In functional programming, functions are treated as first-class citizens, meaning that they can be bound to names (including local identifiers), passed as arguments, and returned from other functions, just as any other data type can. This allows programs to be written in a declarative and composable style, where small functions are combined in a modular manner.
Functional programming is sometimes treated as synonymous with purely functional programming, a subset of functional programming which treats all functions as deterministic mathematical functions, or pure functions. When a pure function is called with some given arguments, it will always return the same result, and cannot be affected by any mutable state or other side effects. This is in contrast with impure procedures, common in imperative programming, which can have side effects (such as modifying the program's state or taking input from a user).

This description (of non-pure FP) is somewhat closer to what I had in mind: composing functions and focused on expressions more than statements. It's probably closer to what Prof. S had in mind too, as we often map certain datatypes more than others, with list being the most basic type other than cons. This description also makes it sound like SICP's definition is closer to a definition of purely functional programming.

I would argue that, given these definitions, immutability plays as much a role in functional programming than the composition of functions, the namesake of FP. I guess you could say that enforcing pure functions leads to immutability, and immutability leads to pure functions¹⁶. And all of the other properties of FP are due to these core concepts.

The antithesis of this would be, of course, imperative programming, which we can now define as code that mutates state. This idea comes bundled naturally with the idea of statements and highly linear code, which is often easier for people to reason about and for computers to use, at the cost of FP's idealism.

Nowadays, the programming language world is not so black-and-white. All programming languages must allow mutation and impure functions if they are to be at all practical -- otherwise we couldn't have an efficient PRNG or even user input. We can then say that a purely functional programming language is one that only allows mutation in a very controlled and deliberate way, such as how Haskell handles side-effect inducing code (monads) explicitly.¹⁷ There are still a number of low-level languages that are highly procedural (imperative) and widely used, such as Assembly (not really procedural), C, Rust, and Go (Go is not necessarily low-level, but keeps to single-paradigm simply to keep code simple and consistent). Many modern languages (e.g., Scala, Javascript, Python, Scheme) are now multi-paradigm, which generally means they support some degree of object-oriented and functional programming.
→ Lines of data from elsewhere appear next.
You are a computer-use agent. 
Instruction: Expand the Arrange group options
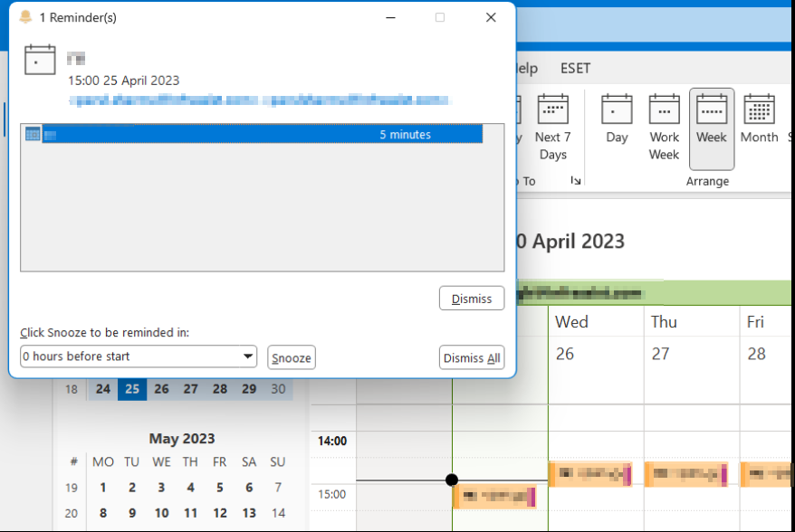[x=707, y=181]
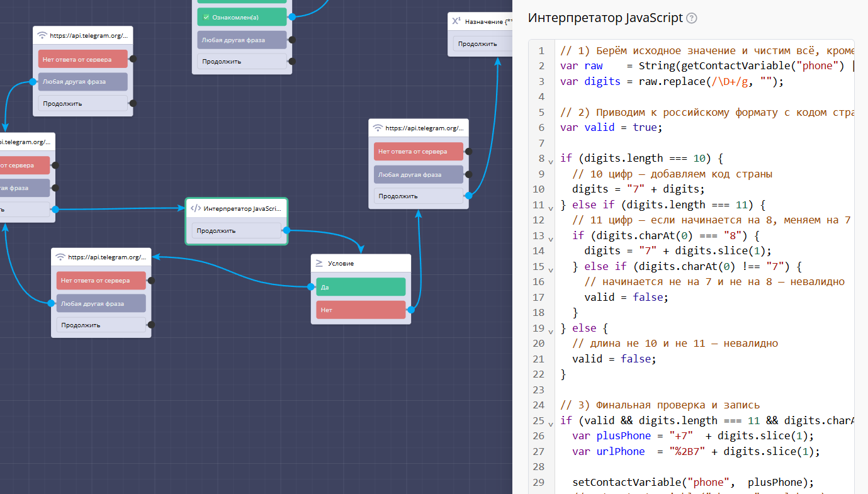The image size is (868, 494).
Task: Fold the final check block at line 25
Action: coord(551,424)

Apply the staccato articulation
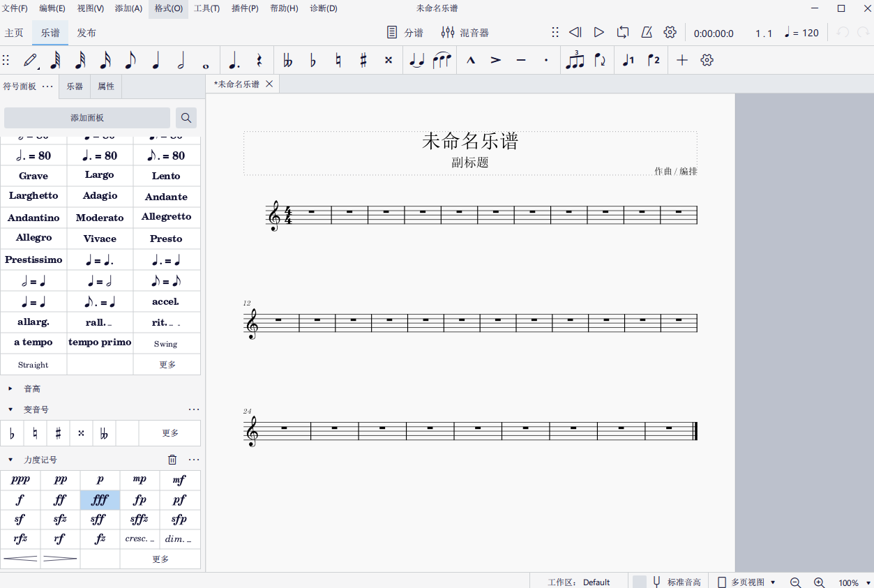[545, 61]
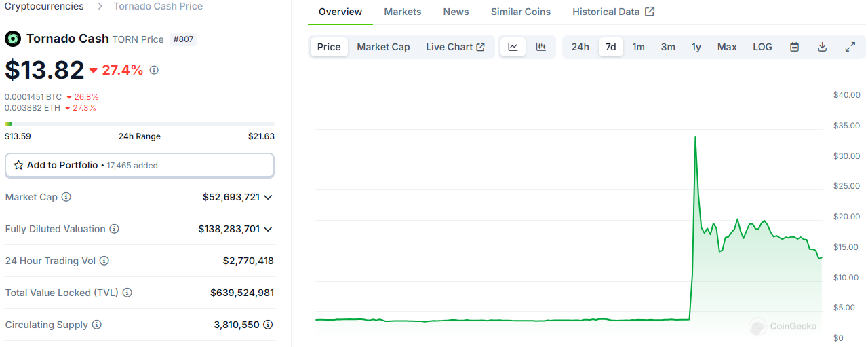Switch chart to Market Cap view
The width and height of the screenshot is (868, 347).
click(383, 47)
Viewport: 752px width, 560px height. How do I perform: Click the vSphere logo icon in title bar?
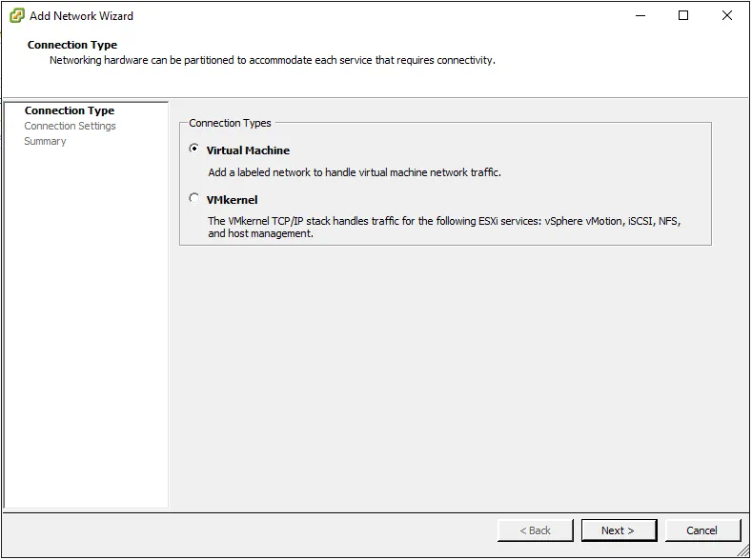pos(16,15)
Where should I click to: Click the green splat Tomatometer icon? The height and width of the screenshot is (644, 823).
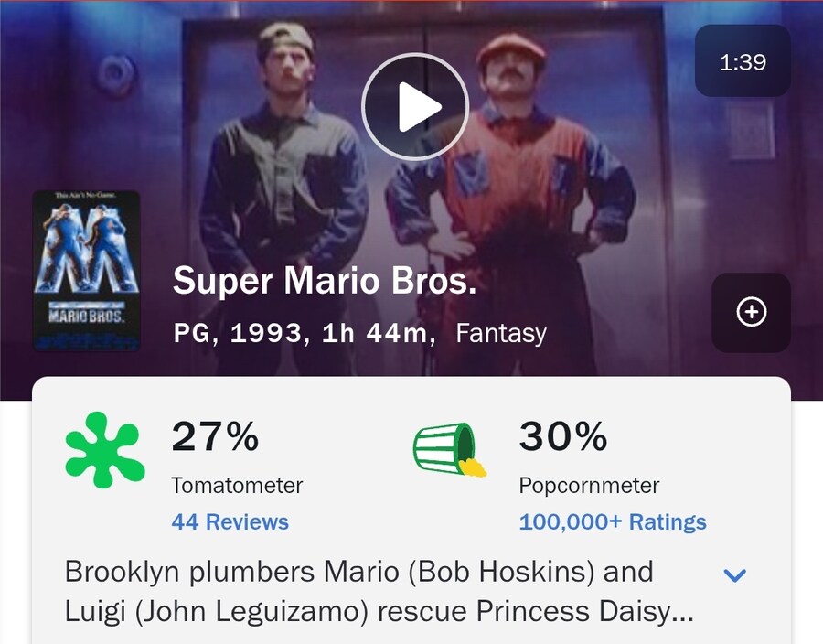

Now that many modern languages support some degree of functional programming, it simply feels like another option, and it's easy to take the imperative route instead, especially if it's the more familiar one.
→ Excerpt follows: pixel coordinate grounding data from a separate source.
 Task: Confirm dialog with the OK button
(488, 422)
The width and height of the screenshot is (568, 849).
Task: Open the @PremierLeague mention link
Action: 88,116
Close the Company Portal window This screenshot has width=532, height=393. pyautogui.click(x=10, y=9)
The final footnote in section 3.1 mentions that:

In view of [problems related to careless statement ordering in imperative programming], it is ironic that introductory programming is most often taught in a highly imperative style. This may be a vestige of a belief ... that programs that call procedures must inherently be less efficient than programs that perform assignments. ... Alternatively it may reflect a view that step-by-step assignment is easier for beginners to visualize than procedure call. Whatever the reason, it often saddles beginning programmers with "should I set this variable before or after that one" concerns that can complicate programming and obscure the important ideas.

at which point Prof. S asked me if I thought that this was true. Is functional programming (e.g., in Scheme) better and/or easier for a beginner than imperative programming?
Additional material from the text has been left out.